_Extrait choisi_
# # # #

En dépit de toutes les démonstrations effectuées et du soutien technique, commercial et industriel apporté par des partenaires extérieurs, la préfecture et les administrations seront restées sourdes.
C’est donc un savoir-faire, des emplois et une activité industrielle qui disparaissent. Encore une fonderie française qui ferme ses portes.
En 2007 l’entreprise, alors en redressement judiciaire repart in extremis grâce au soutien financier d’un actionnaire.
Cependant, l’amateurisme des cadres dirigeants (clientélisme, absence d’investissements, contrats commerciaux mal négociés…) précipite l’entreprise vers sa chute malgré l’injection massive de fonds par l’actionnaire. En 2012, il abat sa dernière carte et fait appel à Yann Evain, consultant extérieur pour faire un audit approfondi de l’entreprise. Devenu président du directoire, il initiera une série de réformes structurelles et une réorganisation complète de tous les services.
De nouvelles personnes sont embauchées et la stratégie peut être déployée. Rapidement les réformes entreprises portent leurs fruits (basculement vers un management participatif, élimination des contrats commerciaux déficitaires, amélioration de la productivité,…) mais en juin 2014, l’un des deux fours de fusion de l’usine prend feu.
En raison de la lourdeur des procédures avec l’assurance, l’arrêt planifié de 4 semaines durera malheureusement 5 mois.

# # # #

_Données enregistrées_

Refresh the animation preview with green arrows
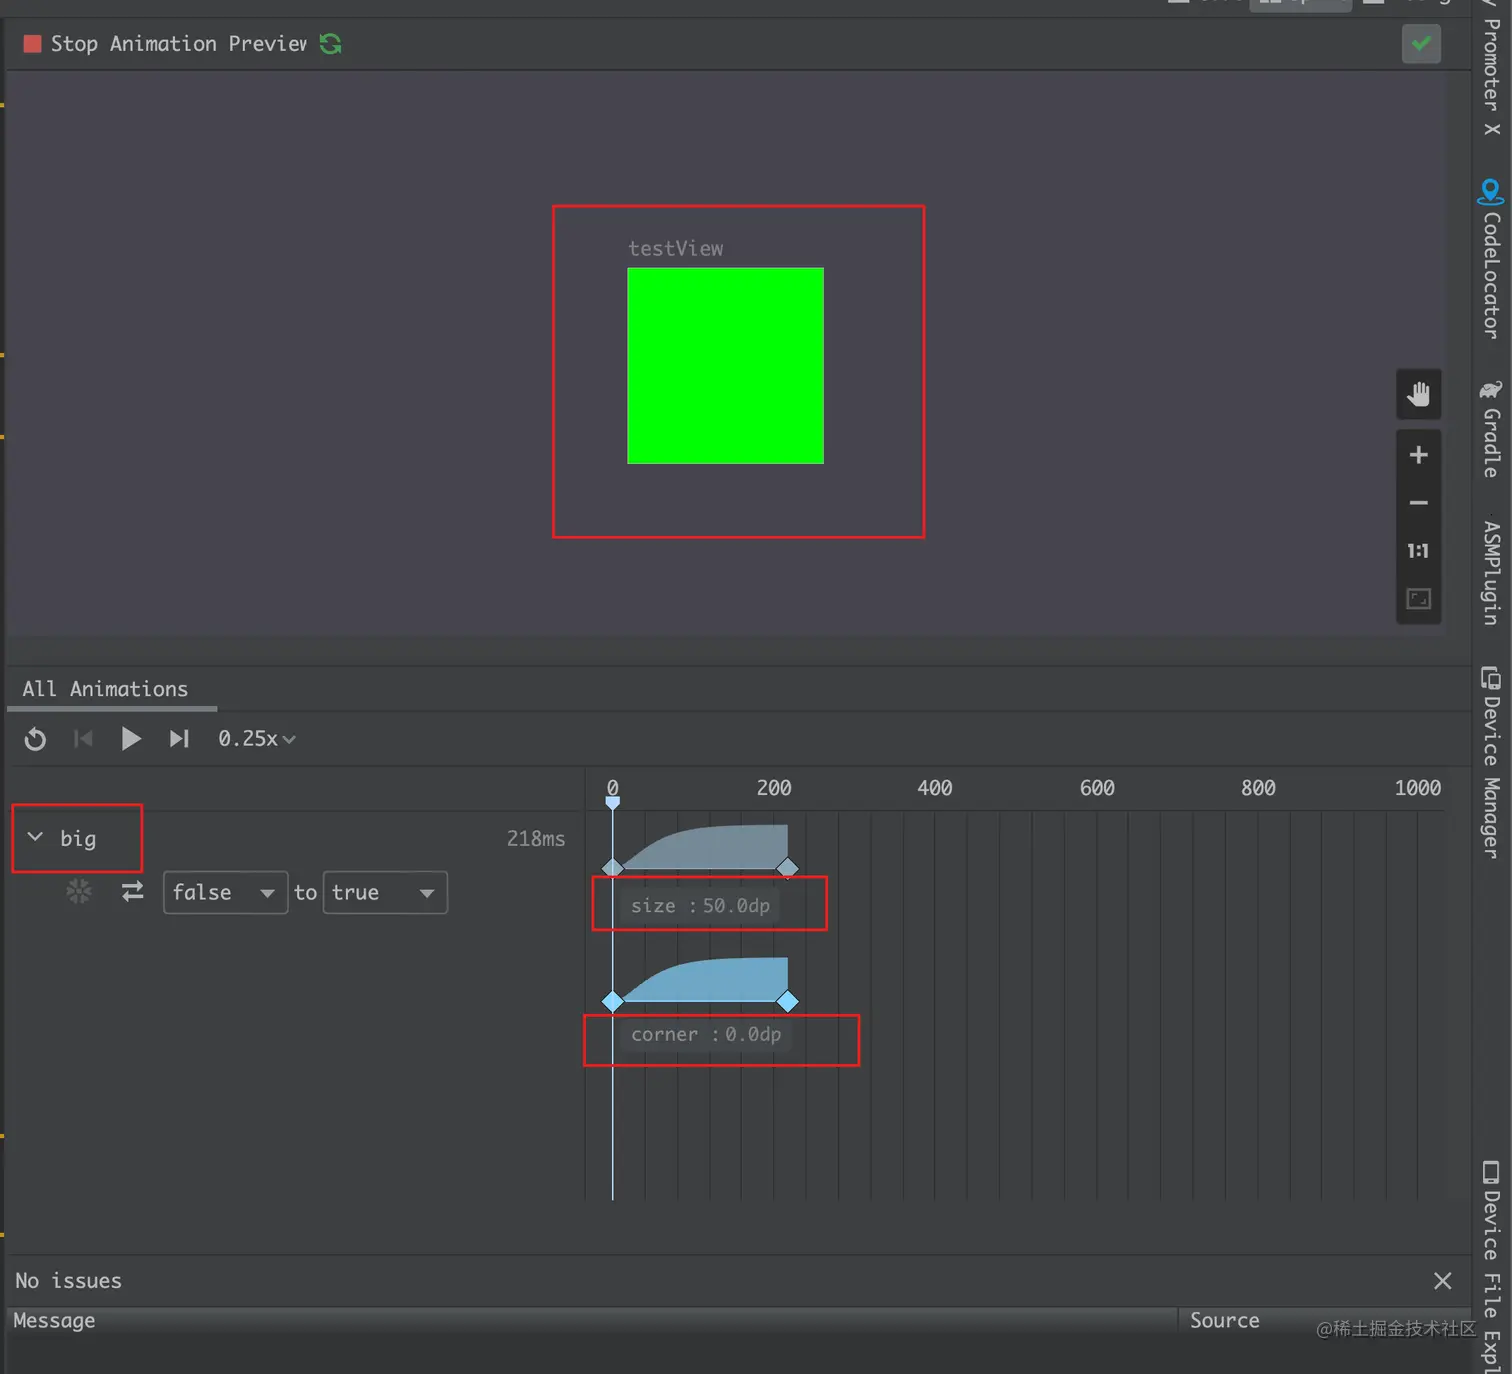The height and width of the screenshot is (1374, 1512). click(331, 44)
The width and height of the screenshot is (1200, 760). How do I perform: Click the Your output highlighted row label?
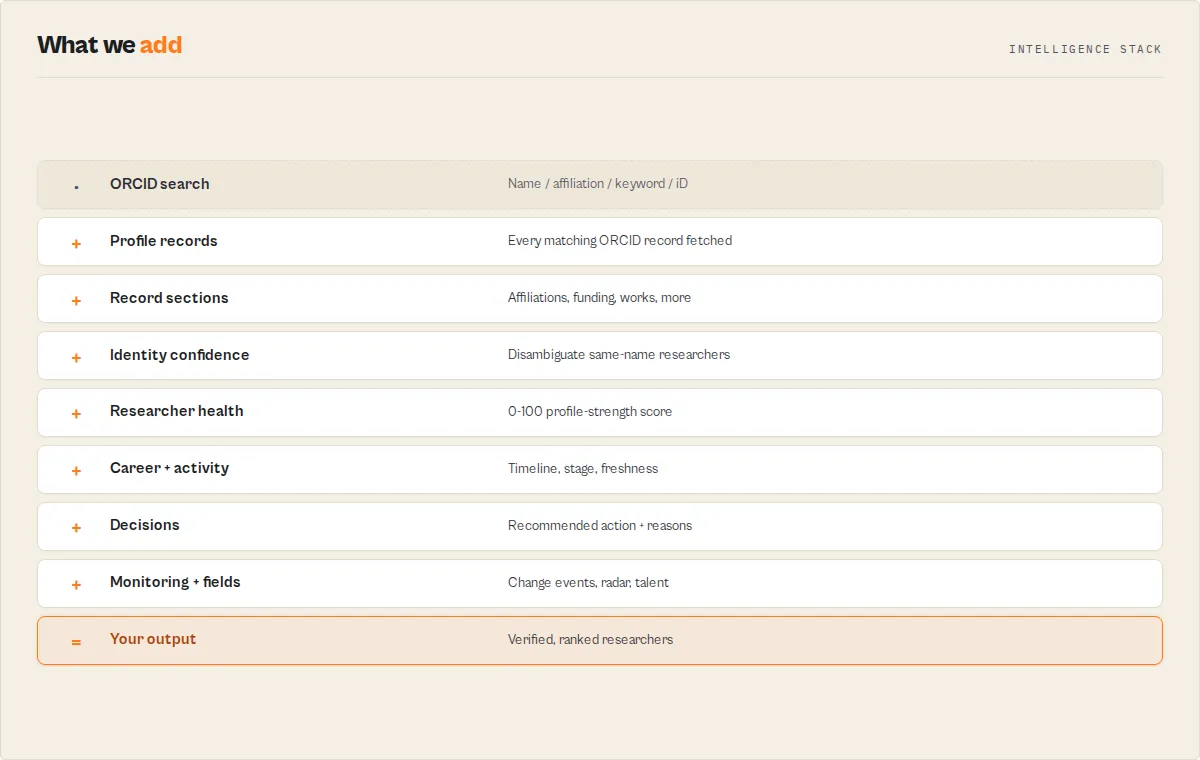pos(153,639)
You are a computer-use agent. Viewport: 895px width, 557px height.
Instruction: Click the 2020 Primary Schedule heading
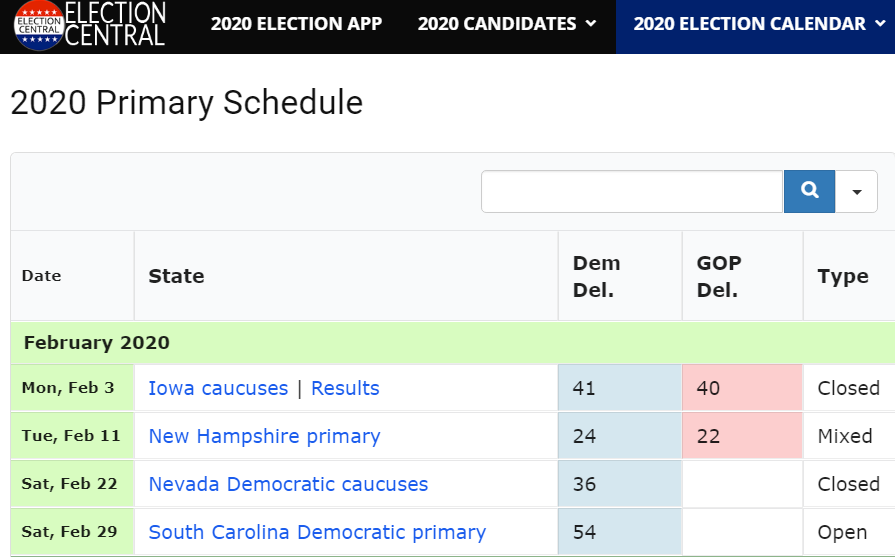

# # # #

Dites si chaque affirmation ci-dessous concorde avec l’extrait sur la fonderie, par oui ou par non, en citant mot pour mot les termes décisifs de l’extrait. (a) En 2007, l’entreprise repart grâce au soutien financier d’un actionnaire. (b) Avant d’être appelé en 2012, Yann Evain faisait partie des cadres dirigeants de l’entreprise. (c) L’arrêt lié à l’incendie du four devait durer cinq mois dès le départ.

(a) Oui : « En 2007 l’entreprise, alors en redressement judiciaire repart in extremis grâce au soutien financier d’un actionnaire. »
(b) Non : « fait appel à Yann Evain, consultant extérieur ».
(c) Non : « l’arrêt planifié de 4 semaines durera malheureusement 5 mois ».